Which makes it feel even stranger. I mean, yes, Portland has trees. Great ones. Deering Oaks, Baxter Woods, Evergreen Cemetery, the Western Prom, the old white pines leaning over the West End. But the Portland most of us move through every day feels more like brick, salt air, narrow streets, parking debates, and seagulls ripping open purple trash bags. If you were naming it now, you would probably end up with something more obvious. Port City. Lobster City. Brick City. So why Forest City?
The oldest hard clue I can find is not a park or some grand row of old trees. It is a cemetery. Forest City Cemetery was named in 1858, and it is not even in Portland. It is in South Portland, though Portland still owns it. The cemetery sits on nearly 100 acres and holds around 30,000 burials.
That feels very Portland to me. A little confusing geographically, but beautiful once you understand it. And a lot more interesting than just saying, "well, we have a lot of trees."
The name seems to come from the mid-1800s, when cemeteries were not just places people were buried. They were also places people visited. Before every city had big public parks, families went to cemeteries to walk, sit, think, and be somewhere quiet and green. It sounds strange now, but at the time, a cemetery could be one of the prettiest public places in a city.
So maybe Forest City was never just about trees. Maybe it was about what Portland wanted to feel like. A city by the water, yes, but also a place with parks, cemeteries, elms, oaks, and enough shade to make a hard little port town feel softer around the edges.

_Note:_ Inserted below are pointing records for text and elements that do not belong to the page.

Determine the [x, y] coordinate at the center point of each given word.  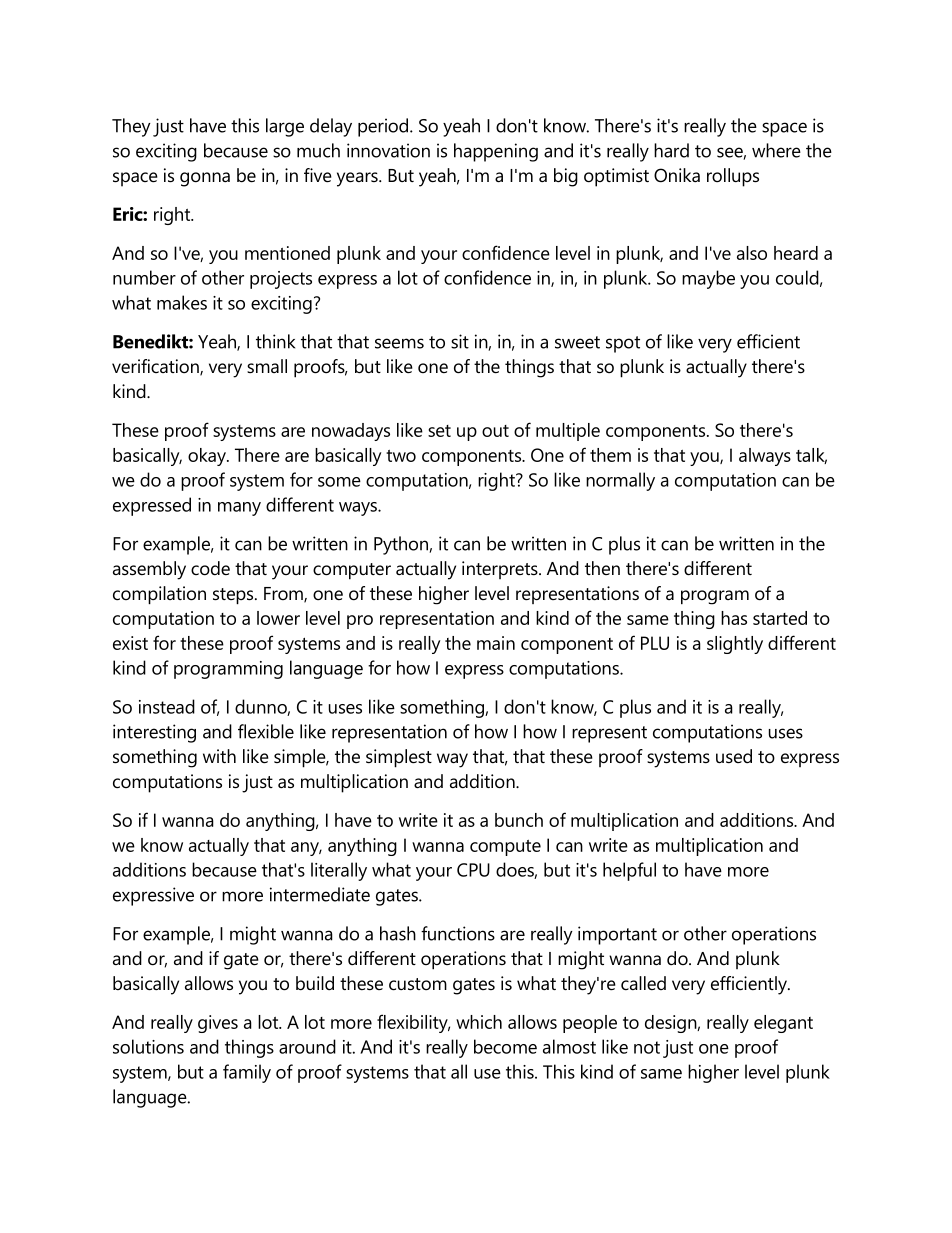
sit [460, 341]
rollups [733, 177]
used [734, 756]
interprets [501, 570]
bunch [519, 820]
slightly [735, 645]
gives [218, 1024]
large [285, 127]
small [267, 366]
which [479, 1022]
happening [496, 152]
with [219, 756]
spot [623, 344]
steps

Then, in 1879, Deering Oaks became part of the city. Fifty acres were deeded to Portland, and suddenly Forest City had a place you could actually point to. Ponds, paths, old trees, and a piece of open land big enough to make Portland feel like it could breathe.
There are days when Forest City feels almost funny, like an old nickname Portland has outgrown. But then you catch the city at the right angle.
Deering Oaks early in the morning. The Western Prom at golden hour. The canopy on Baxter Boulevard. An old cemetery where some of the best trees in Portland are standing watch over people who lived here before your street had traffic.
Then the name starts to make sense again. Not because Portland is a forest, but because it keeps trying to feel a little more like one.
Forest City is not really a description. It is more like a reminder. A city does not stay green by accident. Trees come down. Lots get paved. Shade disappears one storm, one project, one "necessary improvement" at a time. A street can lose a tree in one afternoon and not feel the same again for fifty years.
That is the thing about Forest City. It is quiet. It is not trying to sell you anything. It does not feel like a slogan. It feels older than that. Like Portland trying to remember that a city is better with shade.
And maybe it is not totally gone. Hearts of Pine has been bringing Forest City back too, which feels right. Some old names only work if people start using them again.